- [MATERIAL PROVIDED]:
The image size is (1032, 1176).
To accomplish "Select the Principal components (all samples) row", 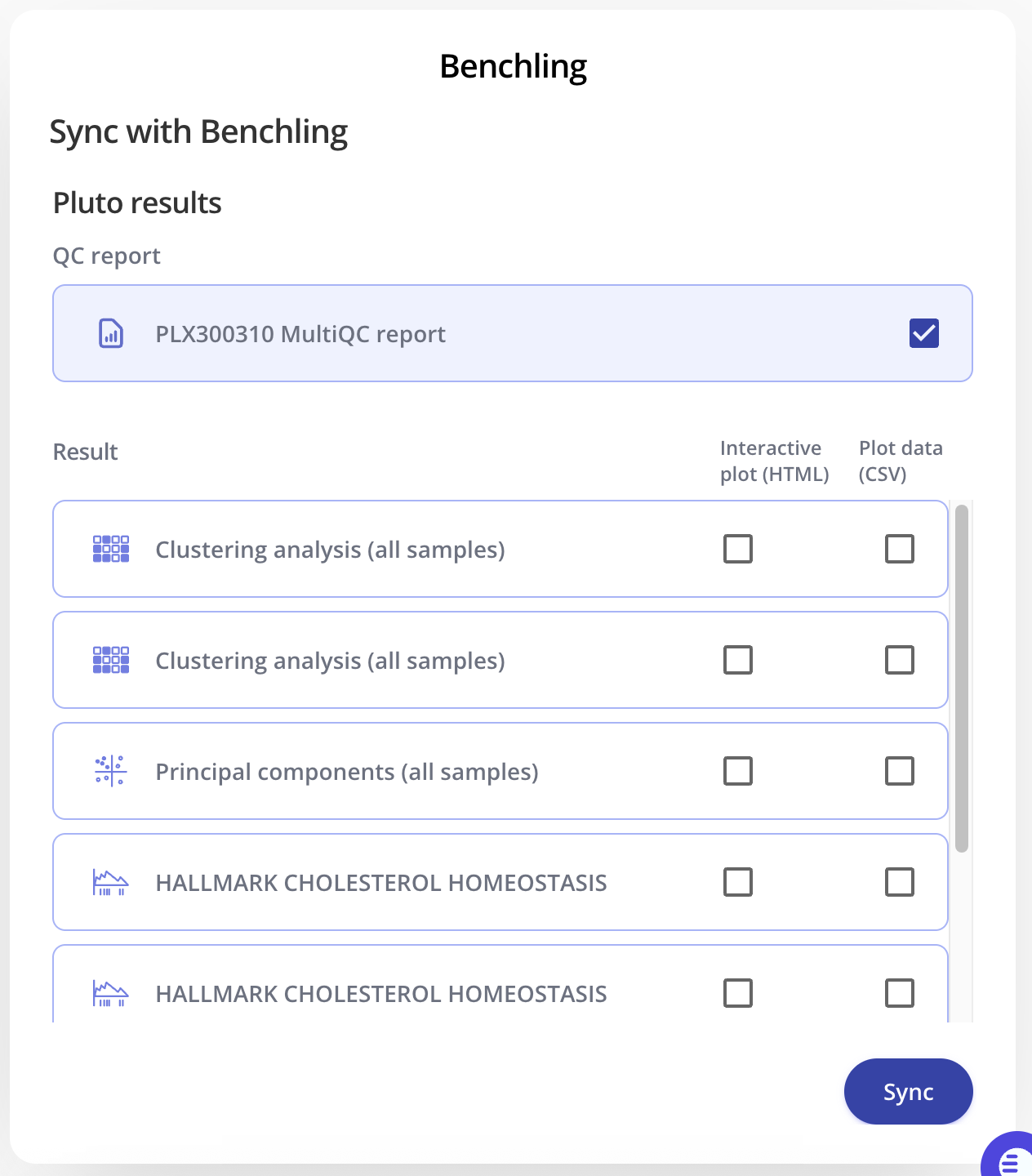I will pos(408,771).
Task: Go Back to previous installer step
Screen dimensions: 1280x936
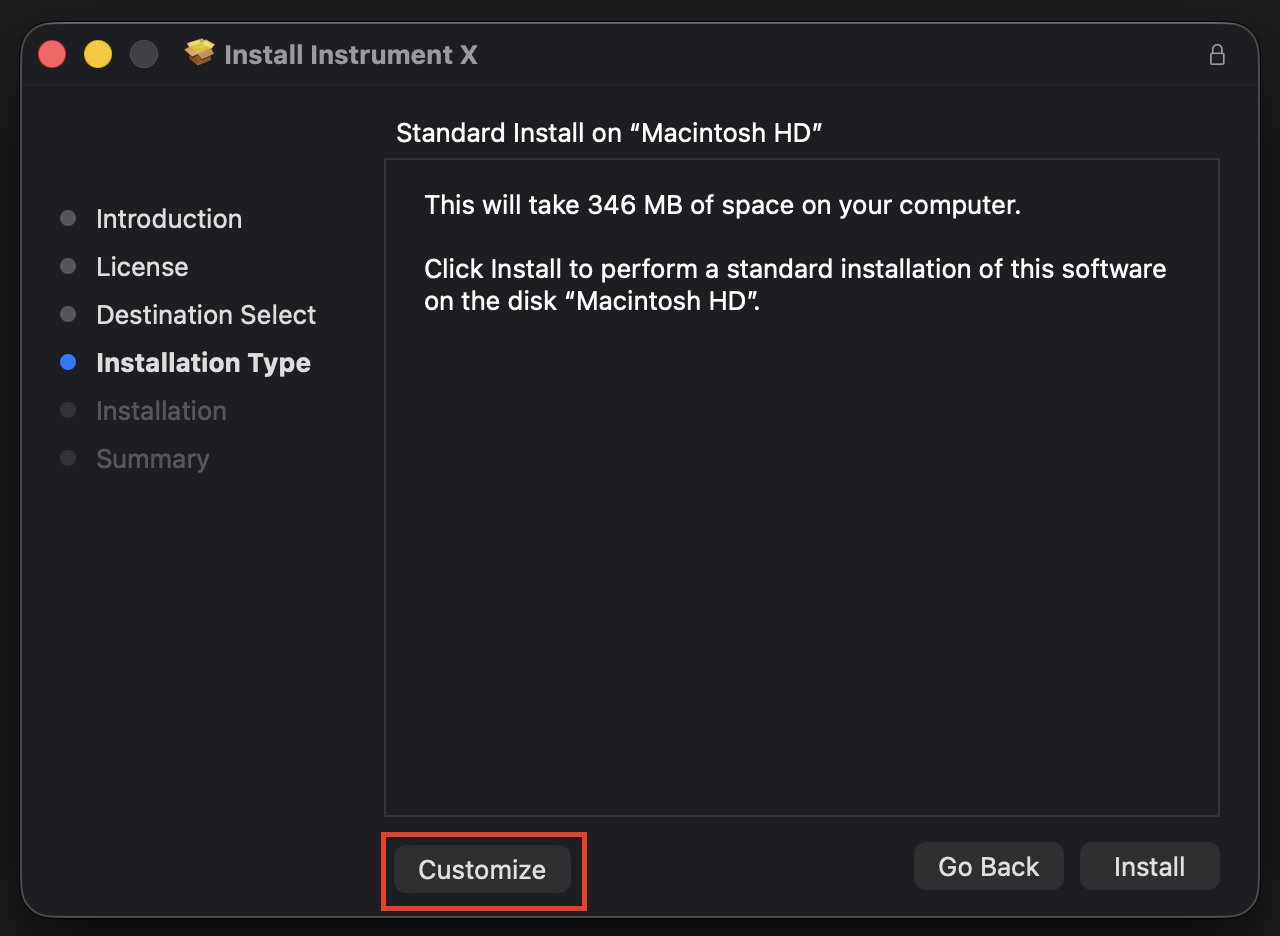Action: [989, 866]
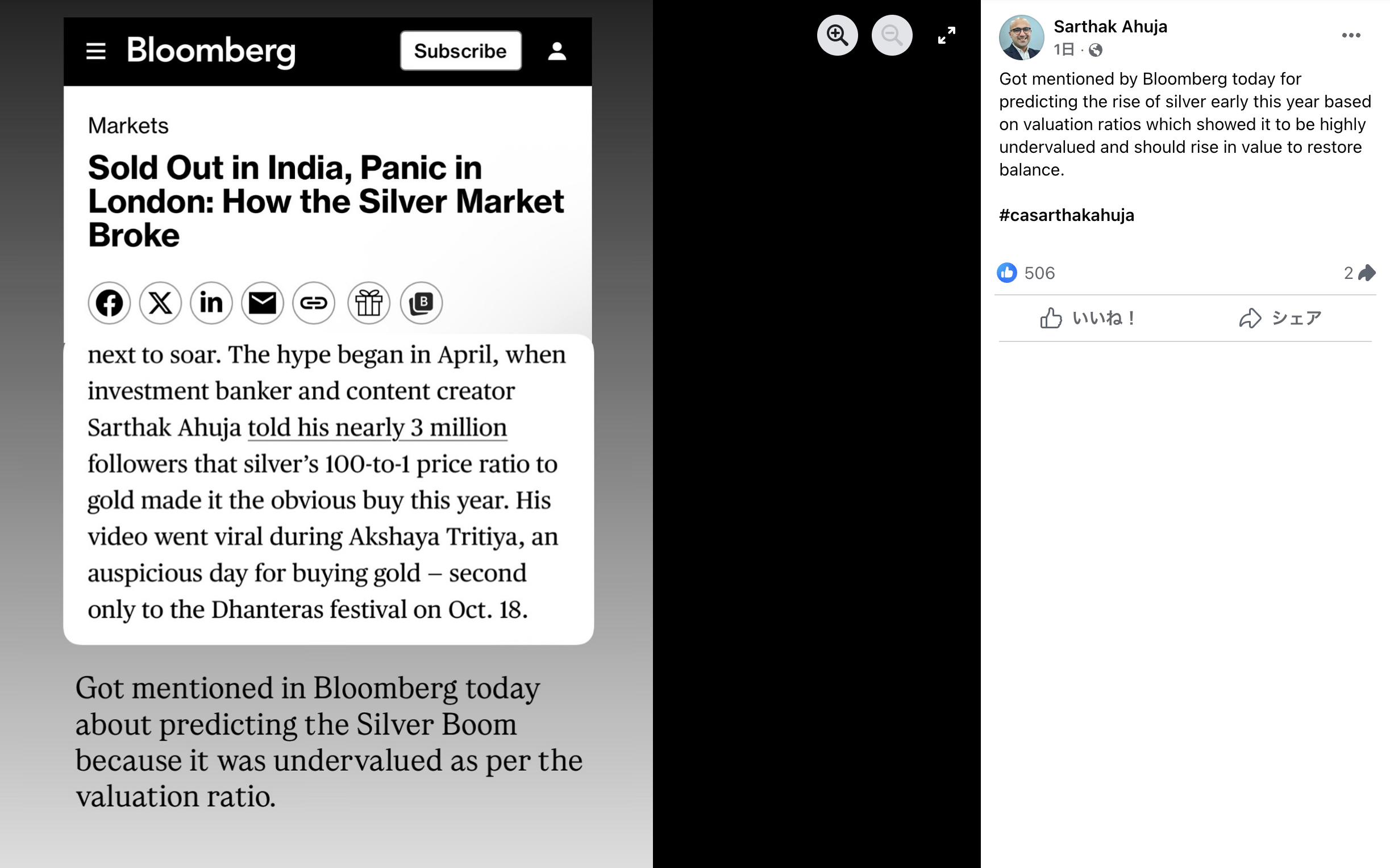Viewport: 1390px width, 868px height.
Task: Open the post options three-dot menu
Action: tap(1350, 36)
* * *
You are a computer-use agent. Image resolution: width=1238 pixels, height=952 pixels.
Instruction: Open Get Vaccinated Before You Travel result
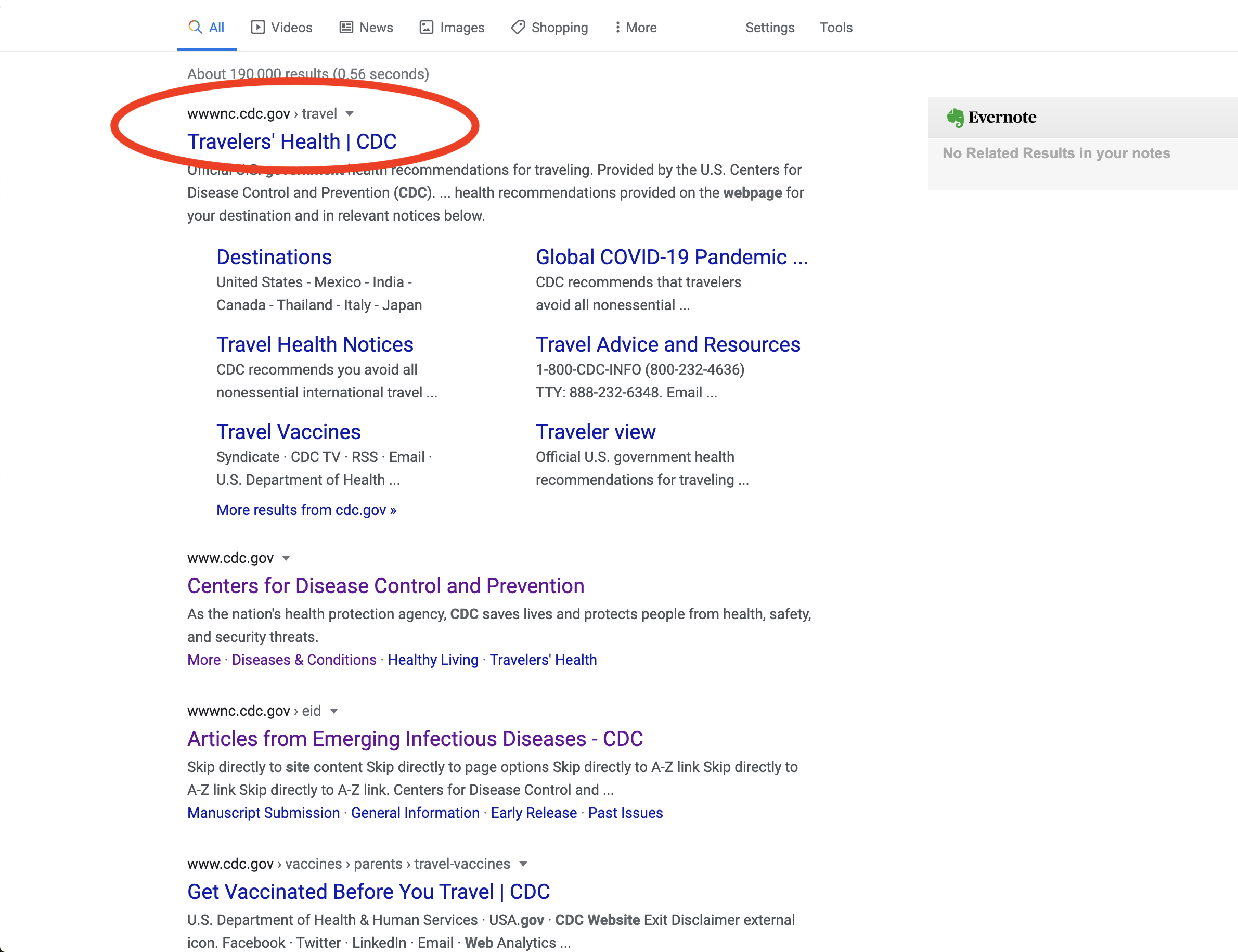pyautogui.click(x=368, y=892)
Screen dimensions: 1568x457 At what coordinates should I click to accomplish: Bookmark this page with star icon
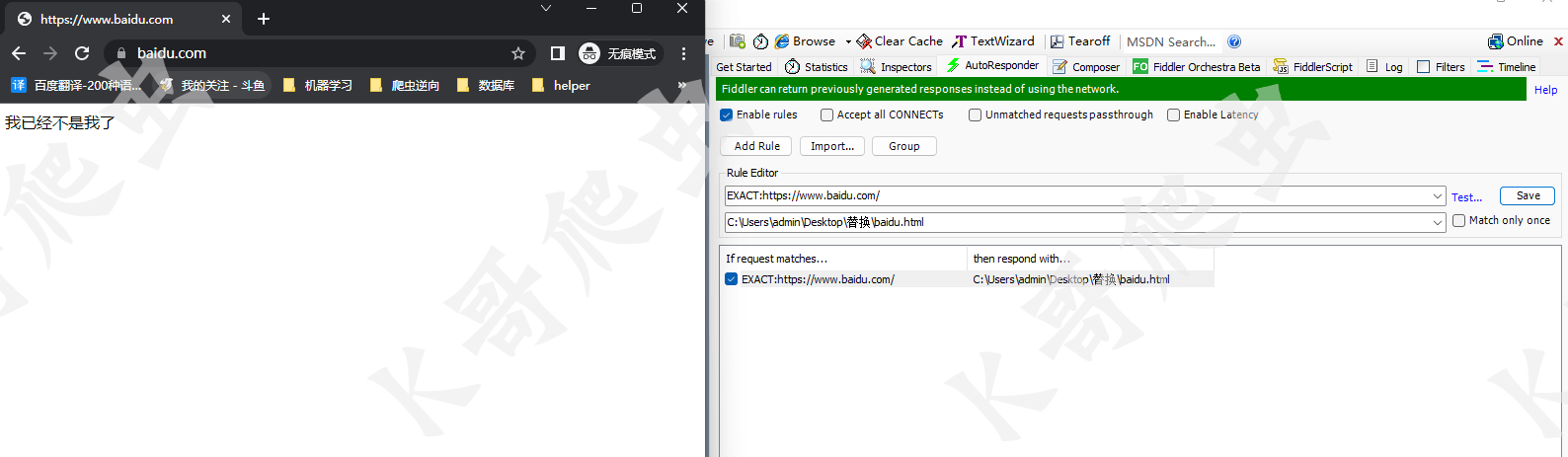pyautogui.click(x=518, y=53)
--
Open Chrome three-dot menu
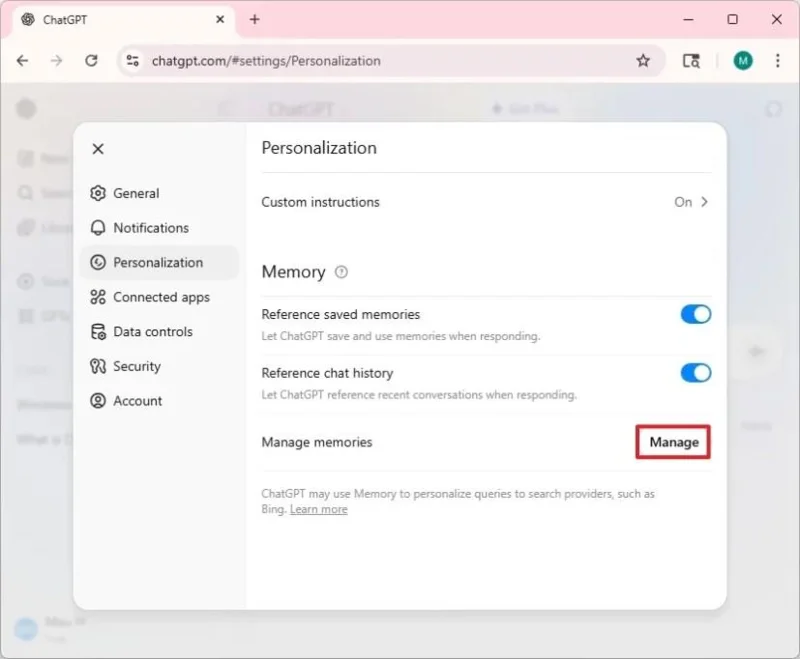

- [WRITTEN PROBLEM]: Copy out the entries starting at the line that contains "Screen dimensions: 1568x457" and ending after the line that contains "pyautogui.click(x=518, y=53)". Leave out the pictures.

- [ANSWER FOR THIS EXERCISE]:
Screen dimensions: 1568x457 At what coordinates should I click to accomplish: Bookmark this page with star icon
pyautogui.click(x=518, y=53)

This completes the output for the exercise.